(Task to carry out) Repeat each entry below exactly as it stands.

*** Opening Supplied material ***

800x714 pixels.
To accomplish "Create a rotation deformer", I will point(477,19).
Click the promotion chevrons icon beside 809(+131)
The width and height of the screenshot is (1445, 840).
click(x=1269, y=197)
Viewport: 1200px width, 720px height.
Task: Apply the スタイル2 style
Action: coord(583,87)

*** Closing Supplied material ***

(Task output)
800x714 pixels.
To accomplish "Create a rotation deformer", I will point(477,19).
Click the promotion chevrons icon beside 809(+131)
The width and height of the screenshot is (1445, 840).
click(x=1269, y=197)
Viewport: 1200px width, 720px height.
Task: Apply the スタイル2 style
Action: coord(583,87)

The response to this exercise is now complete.